- _Provided text_:
== Segment start ==

My thoughts were confined, however, to the hospitals on the city’s south side, which is home to the White Sox. On the north side of town, Chicago Cubs territory, emergency rooms presumably were doing business as usual.
I wouldn’t normally have had any reason to equate the great game of baseball with the traffic rate in emergency rooms if not for an interesting study I read about last month in the Science section of The New York Times. In one of the more curious examinations of the effect that sports has on the sense of well-being among passionate fans, a team of doctors in Boston decided to see whether big games being played on TV really did influence the number of patients at area emergency rooms.
Doctors have long recognized, at least anecdotally, that fewer people seem to show up for treatment at an ER when a major sporting event is going on. But the Boston researchers wanted to know whether they could finally make a direct connection between the volume of patients and the popularity of a particular sporting event.
Being in Beantown, of course, the doctors figured there was no better time to conduct such a study than last fall, when the Red Sox were clawing their way through the playoffs and making fans across New England believe they might actually get to celebrate one world championship before they died.
The researchers scrutinized hour-by-hour emergency room use at six Boston-area hospitals during the 11 Red Sox playoff games. Then they compared those figures with the number of people who were watching the games. And what they found, according to the study published in the Annals of Emergency Medicine, was that the Red Sox faithful tended to show up at emergency rooms at normal or slightly higher-than-normal rates when it appeared their beloved team was on the verge of losing a big game. But whenever the buncha idiots began to come from behind in a game, visits suddenly dropped by 5 percent. During the highest-rated TV games – the final games of each series – attendance at emergency rooms plummeted by as much as 15 percent.

== Segment end ==

Please answer from the excerpt on baseball and emergency rooms: by how much did emergency room attendance drop during the highest-rated Red Sox games?

- _Raw data_:
== Segment start ==

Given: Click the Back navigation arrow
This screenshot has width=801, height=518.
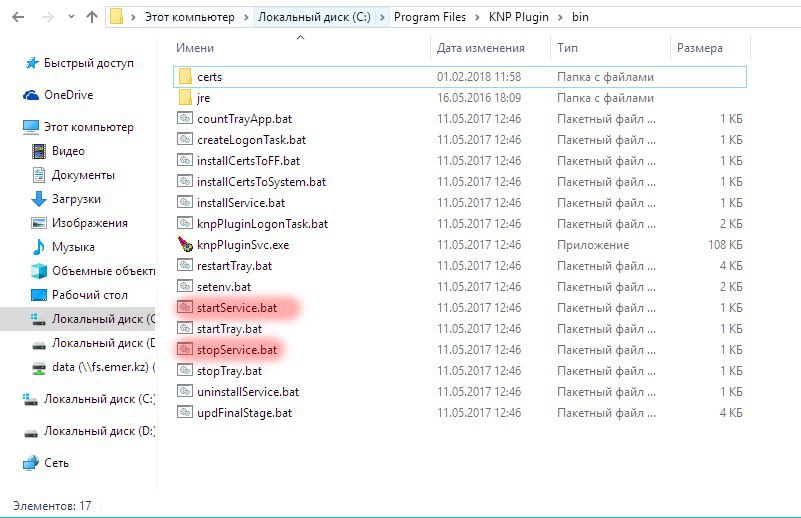Looking at the screenshot, I should (18, 17).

== Segment end ==

- _Completed task_: By as much as 15 percent.